The data encoded is the digital version of the book, made up of more than 50,000 words, 11 images and one computer program. The overall size of the data is around 0.7 megabytes, report the scientists, led by George Church of Harvard Medical School. For their work, the researchers have used only off-the-shelf technology.
In their article, published on-line by Science magazine, the scientists argue that DNA has unique advantages for data storage. They calculate that their method has by far the highest data density of any medium until now, beating flash media or even quantum holography by orders of magnitude. This is partly because DNA is three dimensional while other storage techniques are restricted to two dimensions.
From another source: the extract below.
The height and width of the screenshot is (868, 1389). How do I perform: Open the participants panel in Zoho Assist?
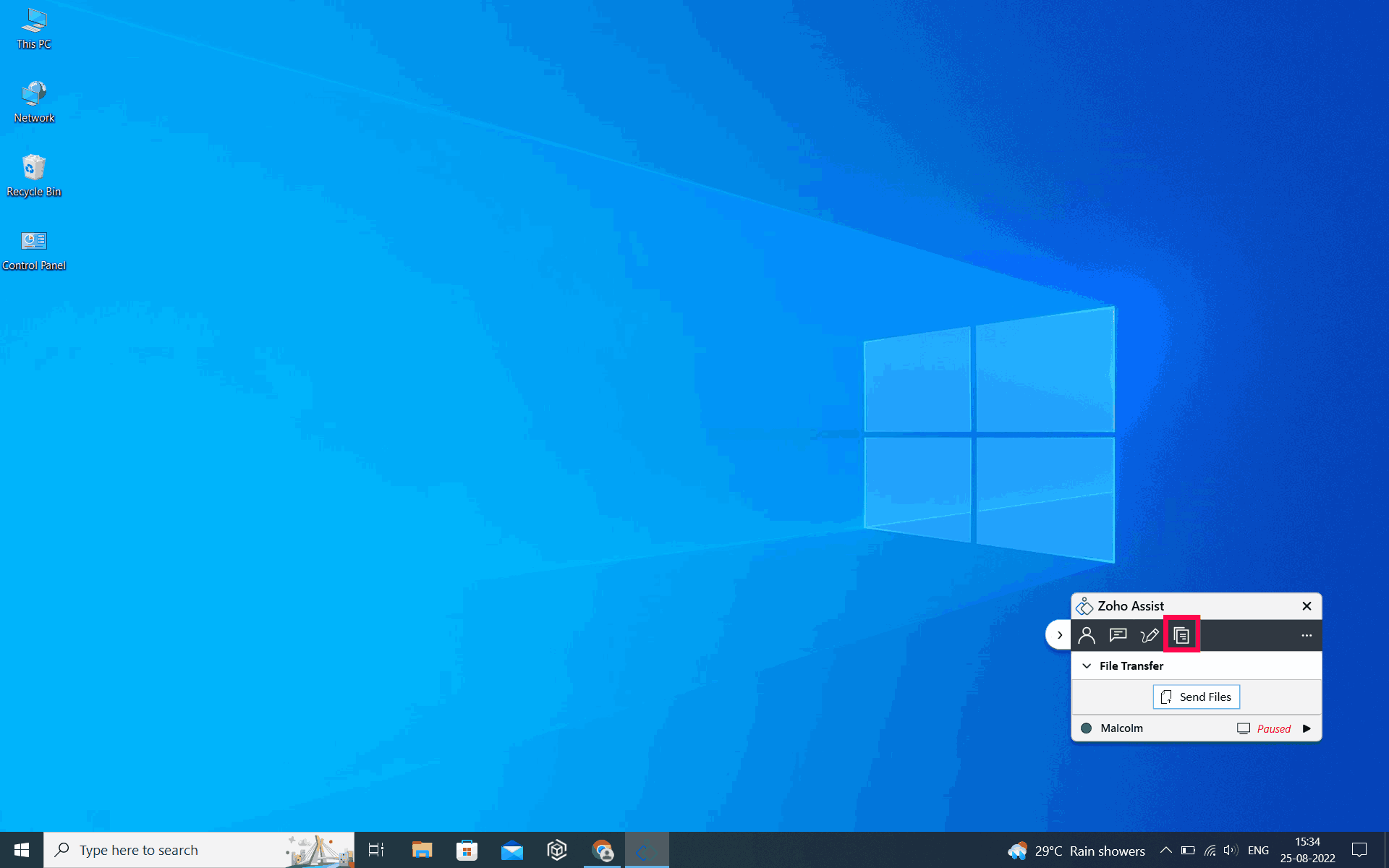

Yet the main advantage of DNA storage may be durability. DNA can survive millennia unharmed, as demonstrated by the sequencing of genetic information from ancient fossils. At the same time, the tools and techniques necessary for reading out the information will be present in future generations, because they are ubiquitous in nature, the scientists write.
The main disadvantage at this time is expense. The authors admit that the cost and time needed to encode the information make it largely impractical at the moment, except for highly specific applications, like century-scale archiving.
But they point out that the cost of DNA synthesis and sequencing has been dropping by a factor larger than five each year, much higher than the rate for electronic media, albeit from a much higher starting point. The scientists conclude that DNA is becoming an increasingly practical storage medium, at a time when digital information is accumulating at an exponential rate.
For their work, the researchers split into pieces the information of the book “Regenesis: How Synthetic Biology Will Reinvent Nature and Ourselves,” co-written by Church. They then synthesized short DNA fragments of around 160 nucleotides — the bits in DNA. Each fragment carries part of the book, information about its position, as well as parts necessary for reading and replicating the piece.
In the process, the scientists have created 70 billion copies of the book. When reading out the information, the data was recovered with but 10 errors overall.
The first demonstration of encoding information into DNA dates back to 1988. Until now, the largest amount of data encoded in nucleic acid has been only 7,920 bits, around one-700th what Church’s team has accomplished. The authors report on a number of improvements over previous methods that make this feat possible, including a more flexible method of encoding data, using shorter and thereby easier to handle DNA pieces, and next-generation technologies for synthesis and sequencing.
For the future, the researchers propose improvements in compression and accuracy, to make the storage denser and less error-prone.